DATA EXCERPTS
++++
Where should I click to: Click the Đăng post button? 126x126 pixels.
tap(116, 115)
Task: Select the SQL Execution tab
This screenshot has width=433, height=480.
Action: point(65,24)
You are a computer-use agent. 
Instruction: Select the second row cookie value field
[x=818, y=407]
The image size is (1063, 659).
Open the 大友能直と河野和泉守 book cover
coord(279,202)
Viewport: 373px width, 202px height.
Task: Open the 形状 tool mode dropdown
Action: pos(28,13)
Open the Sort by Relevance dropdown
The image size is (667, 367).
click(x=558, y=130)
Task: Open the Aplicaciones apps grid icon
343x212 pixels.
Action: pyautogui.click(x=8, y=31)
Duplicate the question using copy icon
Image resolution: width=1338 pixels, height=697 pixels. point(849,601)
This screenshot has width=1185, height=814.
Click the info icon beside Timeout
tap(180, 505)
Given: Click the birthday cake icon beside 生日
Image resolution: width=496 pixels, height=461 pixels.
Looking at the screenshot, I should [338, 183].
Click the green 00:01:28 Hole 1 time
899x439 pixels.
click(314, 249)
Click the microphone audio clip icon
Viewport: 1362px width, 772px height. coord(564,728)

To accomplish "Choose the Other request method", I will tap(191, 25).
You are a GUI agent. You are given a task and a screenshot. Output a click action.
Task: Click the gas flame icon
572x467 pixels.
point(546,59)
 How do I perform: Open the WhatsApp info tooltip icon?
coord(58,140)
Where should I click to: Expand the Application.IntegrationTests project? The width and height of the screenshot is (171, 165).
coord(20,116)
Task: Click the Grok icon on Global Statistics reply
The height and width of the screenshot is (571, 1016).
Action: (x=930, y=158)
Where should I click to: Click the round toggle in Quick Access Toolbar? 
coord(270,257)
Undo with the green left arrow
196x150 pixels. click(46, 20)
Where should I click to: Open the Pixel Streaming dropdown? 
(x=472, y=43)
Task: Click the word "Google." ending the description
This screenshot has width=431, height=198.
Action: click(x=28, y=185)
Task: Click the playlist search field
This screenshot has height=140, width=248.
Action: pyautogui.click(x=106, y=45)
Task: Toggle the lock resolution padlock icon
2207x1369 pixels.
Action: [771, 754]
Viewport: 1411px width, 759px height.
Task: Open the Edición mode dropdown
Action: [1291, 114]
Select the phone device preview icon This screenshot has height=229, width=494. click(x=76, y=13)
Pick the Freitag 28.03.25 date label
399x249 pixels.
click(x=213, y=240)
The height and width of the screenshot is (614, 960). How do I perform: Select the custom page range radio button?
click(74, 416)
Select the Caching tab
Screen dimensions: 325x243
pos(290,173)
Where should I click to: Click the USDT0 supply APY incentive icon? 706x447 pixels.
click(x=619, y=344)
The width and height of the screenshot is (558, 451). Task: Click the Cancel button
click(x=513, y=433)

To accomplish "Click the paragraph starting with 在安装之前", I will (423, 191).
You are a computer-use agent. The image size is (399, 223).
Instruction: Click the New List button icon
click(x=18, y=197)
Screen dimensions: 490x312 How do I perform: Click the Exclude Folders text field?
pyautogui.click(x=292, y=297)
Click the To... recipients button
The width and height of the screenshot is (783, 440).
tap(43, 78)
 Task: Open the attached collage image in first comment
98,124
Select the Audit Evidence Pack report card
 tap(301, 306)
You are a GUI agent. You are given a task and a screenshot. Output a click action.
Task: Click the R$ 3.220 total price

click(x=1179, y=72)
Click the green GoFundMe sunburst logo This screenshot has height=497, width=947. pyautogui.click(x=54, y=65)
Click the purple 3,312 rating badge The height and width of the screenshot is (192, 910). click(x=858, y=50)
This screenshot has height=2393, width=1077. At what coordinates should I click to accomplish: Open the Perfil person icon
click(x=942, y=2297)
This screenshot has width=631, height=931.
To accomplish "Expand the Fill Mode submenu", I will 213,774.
++++
DIRECTIVE
Could you copy out every line of the listing above, unchanged and in the same order?

WRITTEN RESPONSE
Where should I click to: Click the Đăng post button? 126x126 pixels.
tap(116, 115)
Task: Select the SQL Execution tab
This screenshot has width=433, height=480.
Action: point(65,24)
You are a computer-use agent. 
Instruction: Select the second row cookie value field
[x=818, y=407]
The image size is (1063, 659).
Open the 大友能直と河野和泉守 book cover
coord(279,202)
Viewport: 373px width, 202px height.
Task: Open the 形状 tool mode dropdown
Action: pos(28,13)
Open the Sort by Relevance dropdown
The image size is (667, 367).
click(x=558, y=130)
Task: Open the Aplicaciones apps grid icon
343x212 pixels.
Action: pyautogui.click(x=8, y=31)
Duplicate the question using copy icon
Image resolution: width=1338 pixels, height=697 pixels. point(849,601)
This screenshot has width=1185, height=814.
Click the info icon beside Timeout
tap(180, 505)
Given: Click the birthday cake icon beside 生日
Image resolution: width=496 pixels, height=461 pixels.
Looking at the screenshot, I should [338, 183].
Click the green 00:01:28 Hole 1 time
899x439 pixels.
click(314, 249)
Click the microphone audio clip icon
Viewport: 1362px width, 772px height. coord(564,728)

To accomplish "Choose the Other request method", I will tap(191, 25).
You are a GUI agent. You are given a task and a screenshot. Output a click action.
Task: Click the gas flame icon
572x467 pixels.
point(546,59)
 How do I perform: Open the WhatsApp info tooltip icon?
coord(58,140)
Where should I click to: Expand the Application.IntegrationTests project? The width and height of the screenshot is (171, 165).
coord(20,116)
Task: Click the Grok icon on Global Statistics reply
The height and width of the screenshot is (571, 1016).
Action: (x=930, y=158)
Where should I click to: Click the round toggle in Quick Access Toolbar? 
coord(270,257)
Undo with the green left arrow
196x150 pixels. click(46, 20)
Where should I click to: Open the Pixel Streaming dropdown? 
(x=472, y=43)
Task: Click the word "Google." ending the description
This screenshot has width=431, height=198.
Action: click(x=28, y=185)
Task: Click the playlist search field
This screenshot has height=140, width=248.
Action: pyautogui.click(x=106, y=45)
Task: Toggle the lock resolution padlock icon
2207x1369 pixels.
Action: [771, 754]
Viewport: 1411px width, 759px height.
Task: Open the Edición mode dropdown
Action: [1291, 114]
Select the phone device preview icon This screenshot has height=229, width=494. click(x=76, y=13)
Pick the Freitag 28.03.25 date label
399x249 pixels.
click(x=213, y=240)
The height and width of the screenshot is (614, 960). How do I perform: Select the custom page range radio button?
click(74, 416)
Select the Caching tab
Screen dimensions: 325x243
pos(290,173)
Where should I click to: Click the USDT0 supply APY incentive icon? 706x447 pixels.
click(x=619, y=344)
The width and height of the screenshot is (558, 451). Task: Click the Cancel button
click(x=513, y=433)

To accomplish "Click the paragraph starting with 在安装之前", I will (423, 191).
You are a computer-use agent. The image size is (399, 223).
Instruction: Click the New List button icon
click(x=18, y=197)
Screen dimensions: 490x312 How do I perform: Click the Exclude Folders text field?
pyautogui.click(x=292, y=297)
Click the To... recipients button
The width and height of the screenshot is (783, 440).
tap(43, 78)
 Task: Open the attached collage image in first comment
98,124
Select the Audit Evidence Pack report card
 tap(301, 306)
You are a GUI agent. You are given a task and a screenshot. Output a click action.
Task: Click the R$ 3.220 total price

click(x=1179, y=72)
Click the green GoFundMe sunburst logo This screenshot has height=497, width=947. pyautogui.click(x=54, y=65)
Click the purple 3,312 rating badge The height and width of the screenshot is (192, 910). click(x=858, y=50)
This screenshot has height=2393, width=1077. At what coordinates should I click to accomplish: Open the Perfil person icon
click(x=942, y=2297)
This screenshot has width=631, height=931.
To accomplish "Expand the Fill Mode submenu", I will 213,774.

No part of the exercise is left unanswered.